Behavioral Finance unterscheidet sich von anderen Fachrichtungen und methodischen Ansätzen in der Ökonomie dahingehend, dass sie nicht grundsätzlich von rationalen, also »nutzenmaximierenden« Wirtschaftsakteuren ausgeht.

Was das Vermögensanlagegeschäft angeht, liefert Behavioral Finance einige äußerst interessante Einsichten, die neue, zusätzliche Argumente für Indexanlagen liefern. In kurzer Form könnte man die Erkenntnisse der Behavioral Finance in Bezug auf das Vermögensanlagegeschäft wie folgt beschreiben: Aufgrund einer ganzen Reihe irrationaler, größtenteils unbewusster Verhaltensweisen der Anleger, denen selbst professionelle Finanzinvestoren wie Fondsmanager, Broker, Aktienhändler und Finanzprofessoren zum Opfer fallen, ist es vollständig naiv anzunehmen, als Privatanleger könne man den Markt schlagen. »Vollständig naiv« deshalb, weil die Finanzwissenschaft bereits vor Entstehen der Behavioral Finance viele andere Gründe identifiziert hat, die eine langfristige Überrendite (Index-Outperformance) einzelner Investoren unwahrscheinlich machen.

Behavioral Finance bestätigt mithin aus einem neuen Blickwinkel, was die Finanzwissenschaft schon seit den fünfziger Jahren immer wieder herausgefunden hat: Die Chancen, den Markt langfristig nach Kosten und Risiko zu schlagen, sind deprimierend gering, und die Gefahr, langfristig unter dem Marktergebnis zu landen, ist bei unausgewogenen, nicht diversifizierten Investments deprimierend hoch.

Behavioral Finance: Typische Verhaltensmuster

Im Folgenden werden die wichtigsten, von Ökonomen in wissenschaftlich seriösen Experimenten nachgewiesenen Verhaltensmuster von Anlegern dargestellt. Die Gültigkeit dieser Phänomene, die wir hier stark verkürzt und in einer Auswahl darstellen, ist in der Wirtschaftswissenschaft längst unbestritten.

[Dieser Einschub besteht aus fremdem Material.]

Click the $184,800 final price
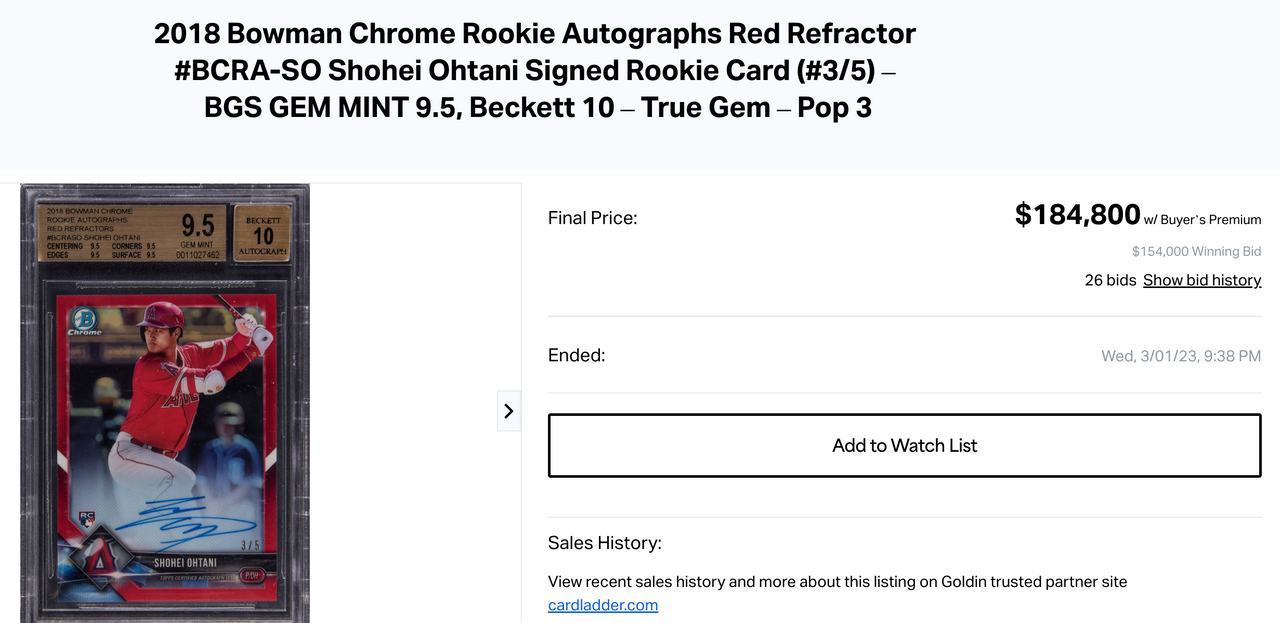Image resolution: width=1280 pixels, height=623 pixels. 1077,214
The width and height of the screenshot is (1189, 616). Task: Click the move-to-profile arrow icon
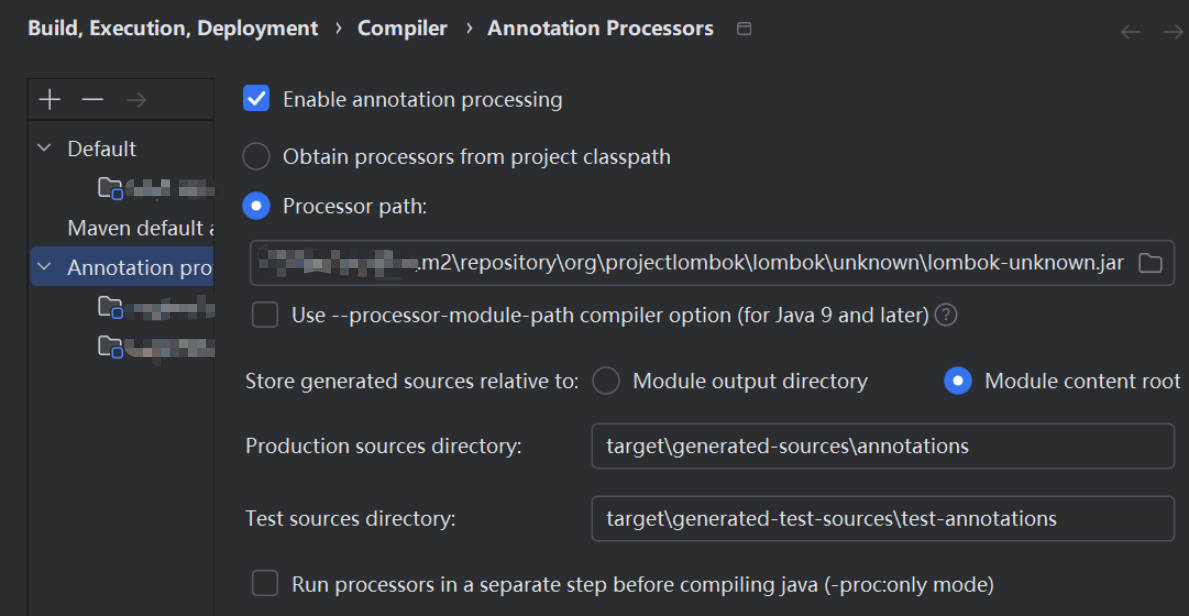[136, 99]
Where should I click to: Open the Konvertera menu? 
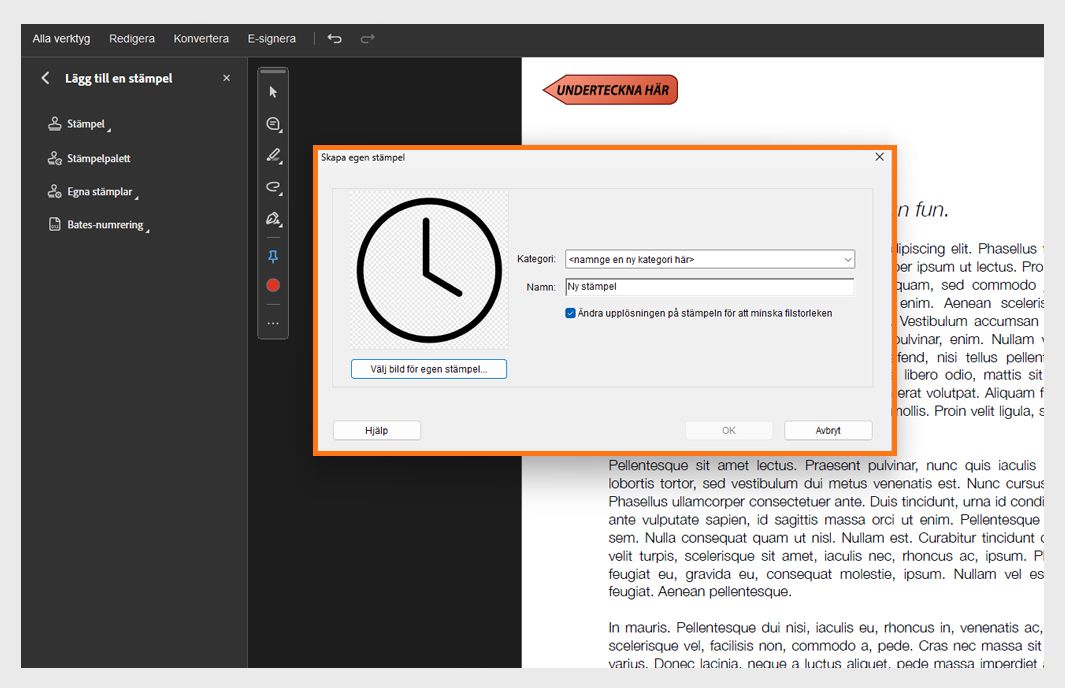[x=201, y=38]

1. Systematische Selbstüberschätzung

Die systematische Selbsüberschätzung, auch als overconfidence bias bezeichnet, beschreibt das Phänomen, dass Anleger ihr Anlage-Know-how konsequent zu hoch einschätzen. Zum Beispiel geben rund 85% aller befragten Privatanleger an, sie seien »überdurchschnittliche« Investoren – eine Zahl, die schon allein aus mathematischen Gründen nicht stimmen kann. Eine andere Ausprägung des Overconfidence Bias besteht darin, dass die Bandbreite möglicher künftiger Ereignisse (z.B. die möglichen Kurse einer bestimmten Aktie am Jahresende) systematisch unterschätzt wird. Auch die Profitabilität des eigenen Investmenterfolges in der jüngeren Vergangenheit wurde in einer Untersuchung um mehr als 110% überschätzt, und – wen überrascht es? – der Overconfidence Bias ist bei Männern höher als bei Frauen.

2. Verzerrter Rückblick

Sobald ein Ereignis abgeschlossen ist (z.B. ein bestimmter Kursanstieg eingetreten ist), überschätzen Anleger systematisch das Ausmaß, in dem sie selbst dieses Ereignis hätten vorhersagen können. Auf Befragung deklarieren sie bestimmte Argumente als ihnen »schon vorher bekannt«, die sie objektiv erst nach Eintritt des Ereignisses kennen gelernt haben.

3. Verlustaversion

Anleger bewerten Gewinne und Verluste identischer Größenordnung unterschiedlich, ebenso die Wahrscheinlichkeiten identischer Gewinne und Verluste. Verluste werden gefühlsmäßig als gravierender eingestuft als Gewinne in gleicher Höhe. Folglich lässt sich nachweisen, dass verkaufte Aktien nach dem Verkauf höhere Renditen als die gekauften erzielen – unabhängig davon, ob das Depot von einem Profi oder einem Privatanleger gemanagt wurde. Anleger scheinen einem unterbewussten Zwang zu unterliegen, Verlustrealisierung (das Eingeständnis einer »Niederlage«) zu vermeiden.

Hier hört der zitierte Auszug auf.